Introducing new KafkaRoller #103

tinaselenge · 2024-01-02T13:33:26Z

For more implementation details, the POC implementation code can be checked in RackRolling.java. All the related classes are in the same package , rolling.

The tests illustrating various cases with different set of configurations is in RackRollingTest.java.

The logic for switching to the new roller is in KafkaReconciler.java class.

Signed-off-by: Gantigmaa Selenge <tina.selenge@gmail.com>

06x-new-kafka-roller.md

Made some improvements on the structure Signed-off-by: Gantigmaa Selenge <tina.selenge@gmail.com>

fvaleri

Just a first pass, as I need more time to digest this. I think it would be useful to illustrate the new behavior with a couple of examples of the form: with this roller configuration and cluster state, these are the node groups and their restart order. Wdyt?

06x-new-kafka-roller.md

fvaleri · 2024-02-24T16:58:27Z

06x-new-kafka-roller.md

+- `CrashLoopBackOff`
+- `ImagePullBackOff`
+- `ContainerCreating`
+- `Pending` and `Unschedulable`


Is it pending, or pending for more than X ms?

Actually we don't check how long it's been in Pending state. If we find that the pod is in Pending state and has an old revision, we restart it, otherwise the pod is skipped anyway.

Sorry, I linked my comment to the wrong row. It was more appropriate for the previous row, where we mention "ContainerCreating" state.

Now, we consider a Pod stuck when it has "Pending" status and at least one Kafka Container in "ContainerCreating" state (which is the default for containers). This is not necessarily true, because this state includes the time spent downloading container images over the network.

Restarting the pod immediately, we may actually make the situation worst. That's why I was suggesting to add a timeout after which consider the Pod as stuck.

Yes I agree with this. I think with the current roller, the assumption is that we restarted the pod and waited for it to become ready for 5 mins and timed out. When timed out, the pod is retried and then if the pod is not ready and in ContainerCreating state, we consider it stuck. Also the stuck pod is only retried if the revision has an old revision (e.g pod image is updated, we may need to restart it anyway).

With the new roller, we do have a wait for pods in ContainerCreating state. I did not specifically explain this but make this clearer in the proposed changes section.

06x-new-kafka-roller.md

Tidy up Signed-off-by: Gantigmaa Selenge <tina.selenge@gmail.com>

Signed-off-by: Gantigmaa Selenge <tina.selenge@gmail.com>

tinaselenge · 2024-04-23T15:20:22Z

@fvaleri Thank you for the feedback. I have added an example of rolling update. Please let me know what you think.

see-quick

Nice proposal. Thanks for it 👍 .

STs POV:

I think we would need to also design multiple tests to cover all states, which KafkaRoller v2. We have a few tests but for sure that's not 100% coverage. So, we should maybe have a meeting to talk about this...

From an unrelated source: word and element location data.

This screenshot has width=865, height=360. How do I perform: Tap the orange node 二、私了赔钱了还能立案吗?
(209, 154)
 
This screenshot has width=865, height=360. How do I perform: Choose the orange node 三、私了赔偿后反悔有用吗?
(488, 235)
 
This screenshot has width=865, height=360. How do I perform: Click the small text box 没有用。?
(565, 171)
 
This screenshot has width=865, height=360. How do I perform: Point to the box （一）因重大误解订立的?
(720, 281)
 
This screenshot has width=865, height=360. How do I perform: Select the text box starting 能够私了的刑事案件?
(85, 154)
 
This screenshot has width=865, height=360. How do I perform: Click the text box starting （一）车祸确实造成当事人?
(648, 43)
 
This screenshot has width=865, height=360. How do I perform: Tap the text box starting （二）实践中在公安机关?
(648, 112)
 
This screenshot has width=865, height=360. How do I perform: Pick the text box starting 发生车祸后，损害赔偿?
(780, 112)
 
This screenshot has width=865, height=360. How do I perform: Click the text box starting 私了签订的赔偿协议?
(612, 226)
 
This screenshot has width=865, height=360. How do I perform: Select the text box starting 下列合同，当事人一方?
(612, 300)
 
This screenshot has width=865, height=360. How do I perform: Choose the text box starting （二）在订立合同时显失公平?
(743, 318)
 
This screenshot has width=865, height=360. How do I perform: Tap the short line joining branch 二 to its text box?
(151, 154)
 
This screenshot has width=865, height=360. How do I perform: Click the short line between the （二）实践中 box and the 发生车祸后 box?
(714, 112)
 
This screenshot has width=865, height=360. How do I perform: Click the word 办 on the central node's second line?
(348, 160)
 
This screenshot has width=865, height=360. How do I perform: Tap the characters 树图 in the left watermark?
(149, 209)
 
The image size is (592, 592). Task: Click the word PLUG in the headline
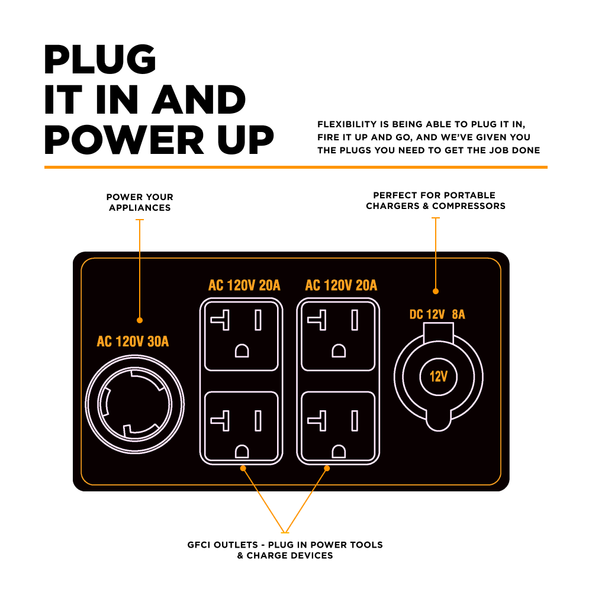coord(100,59)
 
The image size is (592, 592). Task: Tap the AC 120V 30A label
coord(133,342)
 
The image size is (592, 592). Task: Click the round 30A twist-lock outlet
coord(135,404)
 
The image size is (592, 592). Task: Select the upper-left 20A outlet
coord(242,336)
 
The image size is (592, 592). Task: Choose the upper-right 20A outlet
coord(338,336)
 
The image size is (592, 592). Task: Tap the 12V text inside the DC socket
coord(438,377)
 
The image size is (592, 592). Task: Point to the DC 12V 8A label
coord(437,314)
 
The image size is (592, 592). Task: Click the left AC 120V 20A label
coord(244,285)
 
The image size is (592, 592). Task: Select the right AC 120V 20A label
coord(341,285)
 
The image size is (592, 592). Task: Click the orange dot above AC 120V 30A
coord(140,320)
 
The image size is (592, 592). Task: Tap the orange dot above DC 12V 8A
coord(436,291)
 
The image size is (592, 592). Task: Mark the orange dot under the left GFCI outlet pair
coord(243,468)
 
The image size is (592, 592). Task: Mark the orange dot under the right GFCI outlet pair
coord(327,468)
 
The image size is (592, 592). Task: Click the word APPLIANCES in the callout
coord(140,208)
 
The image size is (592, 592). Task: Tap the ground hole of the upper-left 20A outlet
coord(242,350)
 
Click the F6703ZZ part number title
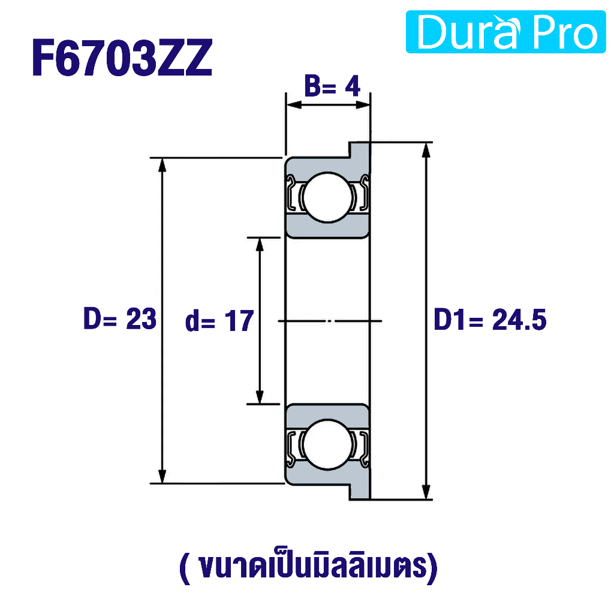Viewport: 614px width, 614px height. (122, 58)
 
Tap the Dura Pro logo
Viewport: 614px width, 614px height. (505, 32)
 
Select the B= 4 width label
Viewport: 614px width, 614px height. (332, 86)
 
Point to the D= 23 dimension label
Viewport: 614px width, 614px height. (120, 318)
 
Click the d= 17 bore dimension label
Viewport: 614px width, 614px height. (219, 321)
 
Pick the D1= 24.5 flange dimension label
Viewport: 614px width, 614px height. (490, 320)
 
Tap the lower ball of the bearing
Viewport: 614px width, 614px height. (328, 444)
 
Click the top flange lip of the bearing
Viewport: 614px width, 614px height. (359, 150)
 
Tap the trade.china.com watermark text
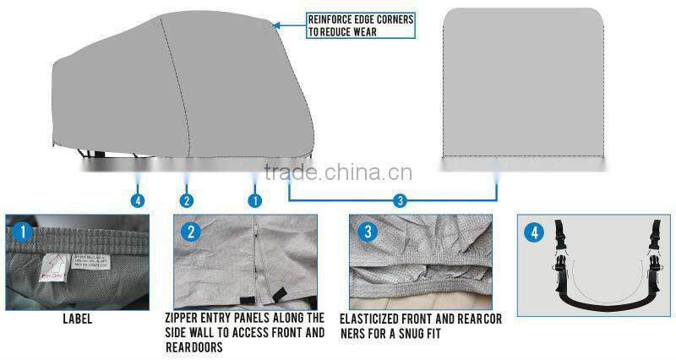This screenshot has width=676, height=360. (337, 173)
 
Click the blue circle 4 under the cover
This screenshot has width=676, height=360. (138, 200)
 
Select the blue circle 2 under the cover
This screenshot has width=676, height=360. (187, 200)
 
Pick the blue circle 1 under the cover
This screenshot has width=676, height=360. (254, 200)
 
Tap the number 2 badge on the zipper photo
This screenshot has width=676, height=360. (192, 231)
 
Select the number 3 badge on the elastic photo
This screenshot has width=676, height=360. (366, 231)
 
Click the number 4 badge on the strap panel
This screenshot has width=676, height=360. (534, 231)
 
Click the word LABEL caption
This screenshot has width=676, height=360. (79, 320)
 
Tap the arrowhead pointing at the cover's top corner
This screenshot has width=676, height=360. (278, 26)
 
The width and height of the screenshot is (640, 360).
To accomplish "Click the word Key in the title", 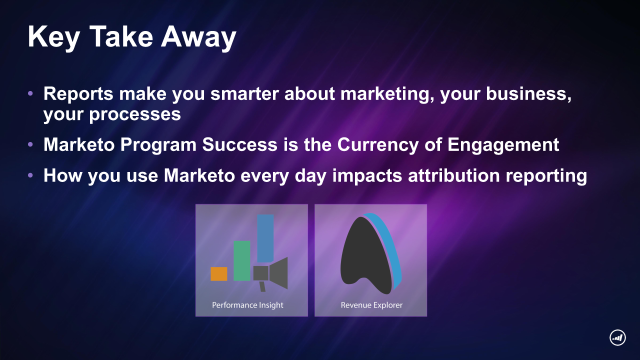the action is (x=54, y=38).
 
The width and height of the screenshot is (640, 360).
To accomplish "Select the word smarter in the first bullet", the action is (x=244, y=94).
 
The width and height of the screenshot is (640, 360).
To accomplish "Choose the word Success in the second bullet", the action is (x=240, y=144).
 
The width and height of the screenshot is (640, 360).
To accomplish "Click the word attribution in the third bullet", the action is (x=454, y=175).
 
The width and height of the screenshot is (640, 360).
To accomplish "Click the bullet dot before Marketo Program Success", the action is (x=30, y=144).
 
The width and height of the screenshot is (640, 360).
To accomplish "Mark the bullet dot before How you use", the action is (x=30, y=175).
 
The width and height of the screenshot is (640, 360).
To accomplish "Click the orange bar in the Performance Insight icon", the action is (x=219, y=274).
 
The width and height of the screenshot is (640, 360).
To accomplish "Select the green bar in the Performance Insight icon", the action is (x=242, y=261).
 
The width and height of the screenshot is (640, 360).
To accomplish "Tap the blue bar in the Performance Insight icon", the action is (x=266, y=238).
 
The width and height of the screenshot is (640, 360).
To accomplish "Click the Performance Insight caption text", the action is (x=248, y=305).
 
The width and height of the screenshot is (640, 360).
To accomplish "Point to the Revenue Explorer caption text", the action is (x=372, y=305).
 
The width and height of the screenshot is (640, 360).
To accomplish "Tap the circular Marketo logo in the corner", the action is (x=618, y=338).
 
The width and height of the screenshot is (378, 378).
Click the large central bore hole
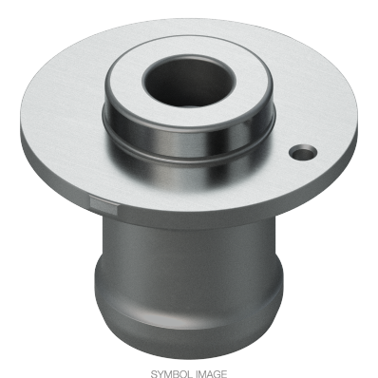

Side note about performance:

What would be appropriate performance metrics for us to consider when designing performance tests? Are there any critical ones? For sure I can image that we would see significant improvement on RollingUpdates of multiple nodes when we use batching mechanism...

06x-new-kafka-roller.md

see-quick · 2024-04-25T14:37:07Z

06x-new-kafka-roller.md

+   - After all the nodes are in `SERVING` state, trigger preferred leader elections via Admin client. Wait for their states to become `LEADING_ALL_PREFERRED` until the configured `postOperationalTimeoutMs` is reached. If the timeout is reached, log a `WARN` message. 
+
+
+12. If there are no exceptions thrown at this point, the reconciliation completes successfully. If there were `UnrestartableNodesException`, `TimeoutException`, `MaxRestartsExceededException` or any other unexpected exceptions throws, the reconciliation fails.


Hmm, seeing this algorithm, makes me think that it would be great to have a TLA+ expert, who would model a KafkaRoller and prove the correctness and safety of this algorithm formally using some safety and liveness properties (e.g., No node should exceed max retries (safety), no simultaneous restart of all controller nodes (safety) or All nodes should eventually be SERVING (liveness)) and more....

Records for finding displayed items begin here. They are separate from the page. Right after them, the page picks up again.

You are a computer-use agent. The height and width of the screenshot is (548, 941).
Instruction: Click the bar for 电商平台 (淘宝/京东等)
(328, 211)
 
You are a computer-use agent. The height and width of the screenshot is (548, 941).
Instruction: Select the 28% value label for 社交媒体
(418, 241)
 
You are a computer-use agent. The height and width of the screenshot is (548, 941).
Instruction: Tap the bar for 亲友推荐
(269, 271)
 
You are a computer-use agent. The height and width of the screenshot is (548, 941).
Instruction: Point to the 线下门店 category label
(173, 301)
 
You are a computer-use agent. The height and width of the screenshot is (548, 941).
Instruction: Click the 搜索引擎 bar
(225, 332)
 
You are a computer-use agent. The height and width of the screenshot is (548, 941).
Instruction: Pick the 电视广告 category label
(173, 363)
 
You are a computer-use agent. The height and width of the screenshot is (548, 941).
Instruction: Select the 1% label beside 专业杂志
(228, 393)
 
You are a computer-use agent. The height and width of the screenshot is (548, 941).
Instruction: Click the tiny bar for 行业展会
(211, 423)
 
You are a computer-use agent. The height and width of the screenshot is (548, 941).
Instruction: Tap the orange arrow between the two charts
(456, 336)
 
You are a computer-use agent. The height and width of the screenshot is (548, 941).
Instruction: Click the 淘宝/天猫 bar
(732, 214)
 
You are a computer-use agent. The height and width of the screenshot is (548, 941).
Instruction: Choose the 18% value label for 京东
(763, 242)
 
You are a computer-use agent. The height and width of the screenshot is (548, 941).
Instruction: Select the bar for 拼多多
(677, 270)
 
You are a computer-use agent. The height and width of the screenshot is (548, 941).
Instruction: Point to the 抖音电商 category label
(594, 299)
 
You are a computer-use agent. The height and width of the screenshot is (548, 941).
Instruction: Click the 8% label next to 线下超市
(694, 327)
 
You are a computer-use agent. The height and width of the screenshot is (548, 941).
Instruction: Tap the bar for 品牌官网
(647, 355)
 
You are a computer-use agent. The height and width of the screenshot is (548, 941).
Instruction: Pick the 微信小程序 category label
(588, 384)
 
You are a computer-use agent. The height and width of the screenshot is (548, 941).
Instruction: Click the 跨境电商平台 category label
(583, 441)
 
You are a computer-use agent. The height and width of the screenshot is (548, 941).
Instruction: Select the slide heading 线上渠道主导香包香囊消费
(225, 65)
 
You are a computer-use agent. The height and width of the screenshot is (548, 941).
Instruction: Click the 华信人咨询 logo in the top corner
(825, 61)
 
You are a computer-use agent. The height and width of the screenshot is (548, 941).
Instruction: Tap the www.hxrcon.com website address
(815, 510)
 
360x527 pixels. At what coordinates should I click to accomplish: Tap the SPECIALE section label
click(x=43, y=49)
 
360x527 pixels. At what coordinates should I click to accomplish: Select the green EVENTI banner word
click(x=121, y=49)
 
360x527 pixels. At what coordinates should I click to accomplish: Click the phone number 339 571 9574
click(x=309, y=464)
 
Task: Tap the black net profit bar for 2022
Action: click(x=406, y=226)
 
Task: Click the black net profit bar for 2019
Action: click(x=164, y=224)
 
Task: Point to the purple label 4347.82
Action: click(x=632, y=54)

@fvaleri might be able to help with this :)

TLA+ is certainly a useful tool and this would be a great use case. The problem is that it has a steep learning curve and it requires a lot of practice to really get the benefit out of it. I can write a simple spec, but I lack the experience and time to write anything like this.

Things I don't like much about TLA+: the model you create is so distant from the actual implementation that it doesn't protect you from nasty bugs (see KRaft and Kafka replication protocol issues), it is really easy to hit the state space explosion so you have to know some mitigation techniques (still it may require big machines to verify a complex model over multiple days).

06x-new-kafka-roller.md

Co-authored-by: Maros Orsak <maros.orsak159@gmail.com> Signed-off-by: Gantigmaa Selenge <39860586+tinaselenge@users.noreply.github.com>

fvaleri

@tinaselenge thanks for the example, it really helps.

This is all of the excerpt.